芸能

『東京独身男子』の「スベってる感」はどこからくるのか

高橋一生はメガバンクに勤めるエリートを演じる

 キャストが揃えばドラマは面白いか、と言われれば必ずしもそうとは限らないのが難しいところだ。作家で五感生活研究所代表の山下柚実氏が指摘する。

 * * *
 春ドラマが続々とスタートしています。今夜第2話を迎えるのが『東京独身男子』(テレビ朝日系土曜午後11:15)。高橋一生、斎藤工、滝藤賢一と人気俳優が揃い踏み。
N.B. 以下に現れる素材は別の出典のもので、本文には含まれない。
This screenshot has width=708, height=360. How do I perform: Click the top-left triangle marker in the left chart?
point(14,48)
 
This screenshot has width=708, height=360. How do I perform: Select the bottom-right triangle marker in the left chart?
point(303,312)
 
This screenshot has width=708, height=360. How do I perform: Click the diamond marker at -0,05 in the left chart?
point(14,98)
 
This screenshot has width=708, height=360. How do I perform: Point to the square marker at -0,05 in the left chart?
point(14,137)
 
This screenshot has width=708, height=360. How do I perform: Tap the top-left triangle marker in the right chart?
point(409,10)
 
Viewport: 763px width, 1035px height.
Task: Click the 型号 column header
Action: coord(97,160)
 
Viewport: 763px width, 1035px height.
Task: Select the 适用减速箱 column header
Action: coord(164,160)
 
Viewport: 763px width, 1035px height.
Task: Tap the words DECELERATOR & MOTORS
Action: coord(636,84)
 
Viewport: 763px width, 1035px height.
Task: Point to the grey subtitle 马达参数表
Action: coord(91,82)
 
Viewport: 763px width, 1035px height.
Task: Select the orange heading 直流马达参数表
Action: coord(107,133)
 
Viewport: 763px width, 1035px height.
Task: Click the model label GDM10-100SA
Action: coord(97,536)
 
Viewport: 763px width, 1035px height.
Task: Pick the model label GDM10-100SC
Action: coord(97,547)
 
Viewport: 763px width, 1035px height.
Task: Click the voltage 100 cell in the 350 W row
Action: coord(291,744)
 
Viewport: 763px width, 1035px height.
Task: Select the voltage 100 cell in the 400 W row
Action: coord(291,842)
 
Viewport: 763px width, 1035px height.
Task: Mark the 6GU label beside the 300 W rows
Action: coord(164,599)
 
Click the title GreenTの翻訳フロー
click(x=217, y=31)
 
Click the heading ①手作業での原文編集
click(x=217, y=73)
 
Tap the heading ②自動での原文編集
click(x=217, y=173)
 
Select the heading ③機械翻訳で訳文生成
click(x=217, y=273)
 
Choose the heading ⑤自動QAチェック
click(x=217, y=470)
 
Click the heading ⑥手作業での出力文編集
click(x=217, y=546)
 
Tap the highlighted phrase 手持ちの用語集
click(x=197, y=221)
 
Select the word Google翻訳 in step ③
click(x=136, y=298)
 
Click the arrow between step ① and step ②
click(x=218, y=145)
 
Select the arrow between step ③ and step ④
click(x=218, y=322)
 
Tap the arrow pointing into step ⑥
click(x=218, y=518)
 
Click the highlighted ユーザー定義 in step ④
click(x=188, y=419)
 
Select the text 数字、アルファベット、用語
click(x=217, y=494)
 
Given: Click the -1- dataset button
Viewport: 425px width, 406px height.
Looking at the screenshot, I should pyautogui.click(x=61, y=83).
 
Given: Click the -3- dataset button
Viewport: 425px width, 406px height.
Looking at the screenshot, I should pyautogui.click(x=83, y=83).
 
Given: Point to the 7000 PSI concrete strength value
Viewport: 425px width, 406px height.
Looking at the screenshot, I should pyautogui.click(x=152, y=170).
テーマもあわせて注目のドラマですが……この「ものすごくスベってる」感、いったいどこからくるのでしょうか?

 物語の中心は3人の「ハイスペック」独身男子。何かといえばつるんでおしゃべりに興じ、恋愛市場話に花を咲かせている。その3人の人物像は?

メガバンク勤務の石橋太郎(高橋一生)=分析志向でアジェンダ(行動計画)好き。
審美歯科医の三好玲也(斎藤工)=バツイチ、チャラくてすぐナンパ。
弁護士の岩倉和彦(滝藤賢一)=エリート的上から目線で、結婚を家政婦調達手段と勘違い。

 冒頭から3人を「A+」「AA」「AAA」と格付けし自らハイスペックとか位置づける発想そのものが、古色蒼然。肩書きという記号で人の価値を単純に決めてしまう発想は、バブル時代あたりの匂いをプンプン放っています。

 舞台は高級マンション、BGMもゴージャス感満載で、「アッパークラス」を演出したつもりでしょう。でも、どこか掛け違っている感が否めない。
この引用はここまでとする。